## Assignment
Your output should be each line from the material below that has the word "computer".

## Supplied entries
***

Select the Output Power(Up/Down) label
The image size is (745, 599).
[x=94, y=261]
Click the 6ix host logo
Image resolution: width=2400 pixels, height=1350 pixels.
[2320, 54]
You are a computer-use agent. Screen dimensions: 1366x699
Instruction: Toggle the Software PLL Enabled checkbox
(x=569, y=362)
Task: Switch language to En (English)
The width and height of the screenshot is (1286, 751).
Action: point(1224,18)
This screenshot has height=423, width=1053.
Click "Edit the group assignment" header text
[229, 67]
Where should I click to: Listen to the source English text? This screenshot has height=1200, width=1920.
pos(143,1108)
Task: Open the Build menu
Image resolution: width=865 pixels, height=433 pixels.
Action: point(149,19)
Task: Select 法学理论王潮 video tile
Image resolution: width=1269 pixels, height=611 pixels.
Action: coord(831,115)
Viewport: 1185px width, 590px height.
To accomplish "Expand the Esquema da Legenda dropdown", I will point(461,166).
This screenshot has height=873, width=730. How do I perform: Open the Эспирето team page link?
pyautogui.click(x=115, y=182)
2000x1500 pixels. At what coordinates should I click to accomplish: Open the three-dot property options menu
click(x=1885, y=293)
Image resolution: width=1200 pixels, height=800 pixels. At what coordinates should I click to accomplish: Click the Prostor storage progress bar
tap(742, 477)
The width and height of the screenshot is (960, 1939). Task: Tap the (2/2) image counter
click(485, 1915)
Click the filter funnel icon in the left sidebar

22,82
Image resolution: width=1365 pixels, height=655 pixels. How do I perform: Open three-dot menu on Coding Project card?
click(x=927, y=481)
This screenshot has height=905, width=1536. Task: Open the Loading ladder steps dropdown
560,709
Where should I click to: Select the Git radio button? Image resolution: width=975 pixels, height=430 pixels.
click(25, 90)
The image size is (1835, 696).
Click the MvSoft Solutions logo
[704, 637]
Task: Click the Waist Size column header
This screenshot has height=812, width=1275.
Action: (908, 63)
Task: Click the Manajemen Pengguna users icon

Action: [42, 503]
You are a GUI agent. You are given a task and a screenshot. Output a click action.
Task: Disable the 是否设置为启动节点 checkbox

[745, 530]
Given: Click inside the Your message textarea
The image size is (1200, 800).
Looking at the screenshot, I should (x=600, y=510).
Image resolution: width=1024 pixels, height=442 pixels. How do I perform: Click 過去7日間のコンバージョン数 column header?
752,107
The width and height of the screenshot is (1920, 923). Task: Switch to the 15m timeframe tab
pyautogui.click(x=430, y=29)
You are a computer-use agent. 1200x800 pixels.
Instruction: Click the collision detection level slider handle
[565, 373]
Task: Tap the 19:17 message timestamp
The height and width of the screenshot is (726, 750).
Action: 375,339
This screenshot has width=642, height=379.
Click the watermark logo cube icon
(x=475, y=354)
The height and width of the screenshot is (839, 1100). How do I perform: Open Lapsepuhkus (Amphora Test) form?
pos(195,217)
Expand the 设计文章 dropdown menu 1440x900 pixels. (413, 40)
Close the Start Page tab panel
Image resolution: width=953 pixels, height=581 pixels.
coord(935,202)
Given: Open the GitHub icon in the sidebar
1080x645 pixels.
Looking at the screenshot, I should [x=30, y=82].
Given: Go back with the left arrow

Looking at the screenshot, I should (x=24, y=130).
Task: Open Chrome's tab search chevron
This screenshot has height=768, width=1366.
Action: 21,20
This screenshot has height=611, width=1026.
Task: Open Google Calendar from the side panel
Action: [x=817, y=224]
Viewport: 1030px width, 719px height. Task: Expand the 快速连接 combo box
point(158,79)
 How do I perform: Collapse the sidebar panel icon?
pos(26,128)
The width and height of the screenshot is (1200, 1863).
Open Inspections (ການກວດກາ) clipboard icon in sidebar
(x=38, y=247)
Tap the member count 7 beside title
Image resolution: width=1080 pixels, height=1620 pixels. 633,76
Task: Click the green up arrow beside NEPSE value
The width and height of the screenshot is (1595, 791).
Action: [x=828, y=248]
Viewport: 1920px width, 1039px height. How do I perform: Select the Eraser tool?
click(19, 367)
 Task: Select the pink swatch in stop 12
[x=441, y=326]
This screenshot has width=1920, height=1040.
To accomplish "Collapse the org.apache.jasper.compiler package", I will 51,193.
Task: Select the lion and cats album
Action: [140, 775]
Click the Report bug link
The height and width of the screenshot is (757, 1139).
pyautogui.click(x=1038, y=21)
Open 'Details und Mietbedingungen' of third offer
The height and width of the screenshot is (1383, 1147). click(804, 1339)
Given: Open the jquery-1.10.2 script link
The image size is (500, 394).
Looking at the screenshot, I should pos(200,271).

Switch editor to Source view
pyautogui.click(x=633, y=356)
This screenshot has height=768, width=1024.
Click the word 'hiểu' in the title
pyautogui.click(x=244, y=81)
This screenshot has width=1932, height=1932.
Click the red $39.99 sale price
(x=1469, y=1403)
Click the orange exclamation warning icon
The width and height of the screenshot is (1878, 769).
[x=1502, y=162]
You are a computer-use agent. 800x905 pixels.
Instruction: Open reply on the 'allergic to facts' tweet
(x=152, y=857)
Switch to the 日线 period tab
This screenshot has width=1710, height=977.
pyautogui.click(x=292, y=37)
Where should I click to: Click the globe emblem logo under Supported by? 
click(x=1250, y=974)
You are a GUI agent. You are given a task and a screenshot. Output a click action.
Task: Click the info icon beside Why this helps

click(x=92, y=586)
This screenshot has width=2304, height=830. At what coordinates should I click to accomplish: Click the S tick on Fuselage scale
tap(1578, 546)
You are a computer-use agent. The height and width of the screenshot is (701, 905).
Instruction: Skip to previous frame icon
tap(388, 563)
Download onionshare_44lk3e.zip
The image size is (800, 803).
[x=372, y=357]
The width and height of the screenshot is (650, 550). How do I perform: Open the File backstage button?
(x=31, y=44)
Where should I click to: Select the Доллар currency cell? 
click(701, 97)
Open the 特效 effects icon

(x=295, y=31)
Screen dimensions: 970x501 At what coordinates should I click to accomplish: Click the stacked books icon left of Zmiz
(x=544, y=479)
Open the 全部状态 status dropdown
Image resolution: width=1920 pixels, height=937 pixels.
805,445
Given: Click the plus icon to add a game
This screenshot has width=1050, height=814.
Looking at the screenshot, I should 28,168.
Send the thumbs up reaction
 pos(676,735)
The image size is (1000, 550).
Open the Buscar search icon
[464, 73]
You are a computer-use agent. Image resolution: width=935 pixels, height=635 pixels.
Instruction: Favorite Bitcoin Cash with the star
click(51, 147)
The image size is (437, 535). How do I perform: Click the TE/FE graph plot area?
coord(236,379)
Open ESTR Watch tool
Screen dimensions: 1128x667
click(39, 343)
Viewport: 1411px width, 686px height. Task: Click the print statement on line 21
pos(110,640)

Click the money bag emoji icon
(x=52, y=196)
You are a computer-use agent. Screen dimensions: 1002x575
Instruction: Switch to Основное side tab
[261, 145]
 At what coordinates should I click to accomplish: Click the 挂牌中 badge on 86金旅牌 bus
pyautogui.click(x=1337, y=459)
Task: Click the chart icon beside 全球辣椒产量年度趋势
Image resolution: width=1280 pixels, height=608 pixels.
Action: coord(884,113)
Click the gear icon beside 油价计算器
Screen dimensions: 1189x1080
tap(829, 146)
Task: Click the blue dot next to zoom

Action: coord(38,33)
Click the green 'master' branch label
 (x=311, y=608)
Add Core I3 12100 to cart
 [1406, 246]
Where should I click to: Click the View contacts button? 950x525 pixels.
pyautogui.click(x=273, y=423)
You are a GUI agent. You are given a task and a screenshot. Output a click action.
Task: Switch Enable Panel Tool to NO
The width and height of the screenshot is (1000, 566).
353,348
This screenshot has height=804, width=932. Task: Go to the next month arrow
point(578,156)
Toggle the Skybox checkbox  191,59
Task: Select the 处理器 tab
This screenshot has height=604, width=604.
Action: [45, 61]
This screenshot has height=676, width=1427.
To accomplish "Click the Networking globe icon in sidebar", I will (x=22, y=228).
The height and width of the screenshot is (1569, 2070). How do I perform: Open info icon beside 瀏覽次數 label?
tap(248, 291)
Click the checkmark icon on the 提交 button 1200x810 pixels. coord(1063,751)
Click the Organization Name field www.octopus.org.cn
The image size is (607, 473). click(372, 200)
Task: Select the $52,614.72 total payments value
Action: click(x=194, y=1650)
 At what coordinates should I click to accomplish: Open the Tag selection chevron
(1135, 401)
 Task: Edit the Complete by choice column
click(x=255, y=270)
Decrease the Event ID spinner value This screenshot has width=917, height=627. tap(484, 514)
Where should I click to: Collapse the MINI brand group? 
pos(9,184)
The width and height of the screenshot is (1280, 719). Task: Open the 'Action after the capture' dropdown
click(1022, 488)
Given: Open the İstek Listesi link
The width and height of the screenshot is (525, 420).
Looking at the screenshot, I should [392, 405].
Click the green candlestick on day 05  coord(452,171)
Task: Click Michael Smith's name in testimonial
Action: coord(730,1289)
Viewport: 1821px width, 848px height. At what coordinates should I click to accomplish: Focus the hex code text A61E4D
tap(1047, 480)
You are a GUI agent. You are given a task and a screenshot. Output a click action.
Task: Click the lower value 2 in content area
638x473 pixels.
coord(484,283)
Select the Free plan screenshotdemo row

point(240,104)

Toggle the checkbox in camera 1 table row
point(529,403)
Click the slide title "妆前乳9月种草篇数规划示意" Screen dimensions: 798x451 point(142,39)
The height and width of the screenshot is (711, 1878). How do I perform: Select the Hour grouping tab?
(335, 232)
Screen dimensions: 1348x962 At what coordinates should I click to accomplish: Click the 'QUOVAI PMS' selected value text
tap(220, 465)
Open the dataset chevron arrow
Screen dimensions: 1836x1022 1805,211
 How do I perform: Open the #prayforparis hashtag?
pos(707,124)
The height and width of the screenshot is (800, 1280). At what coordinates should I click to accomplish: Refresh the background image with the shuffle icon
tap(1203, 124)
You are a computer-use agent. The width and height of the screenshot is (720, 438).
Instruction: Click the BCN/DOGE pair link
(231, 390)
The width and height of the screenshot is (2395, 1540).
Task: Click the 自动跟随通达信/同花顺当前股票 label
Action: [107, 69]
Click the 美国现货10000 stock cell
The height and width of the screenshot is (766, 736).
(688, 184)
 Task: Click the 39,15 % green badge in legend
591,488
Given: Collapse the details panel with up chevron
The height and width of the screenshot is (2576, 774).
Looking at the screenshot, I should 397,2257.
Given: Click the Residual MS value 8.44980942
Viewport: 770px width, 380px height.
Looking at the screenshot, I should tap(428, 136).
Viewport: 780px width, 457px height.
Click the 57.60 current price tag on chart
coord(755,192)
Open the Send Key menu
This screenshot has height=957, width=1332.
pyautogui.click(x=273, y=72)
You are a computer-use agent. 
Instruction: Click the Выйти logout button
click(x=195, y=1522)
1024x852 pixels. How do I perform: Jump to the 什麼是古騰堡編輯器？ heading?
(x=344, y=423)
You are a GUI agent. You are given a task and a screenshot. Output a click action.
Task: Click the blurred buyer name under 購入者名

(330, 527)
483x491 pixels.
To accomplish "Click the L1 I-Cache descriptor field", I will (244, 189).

***

## Output
You are a computer-use agent. Screen dimensions: 1366x699
You are a computer-use agent. 1200x800 pixels.
You are a computer-use agent. 800x905 pixels.
You are a computer-use agent. The height and width of the screenshot is (701, 905).
You are a computer-use agent. Image resolution: width=935 pixels, height=635 pixels.
You are a computer-use agent. Screen dimensions: 1002x575
You are a computer-use agent. The width and height of the screenshot is (720, 438).
You are a computer-use agent. 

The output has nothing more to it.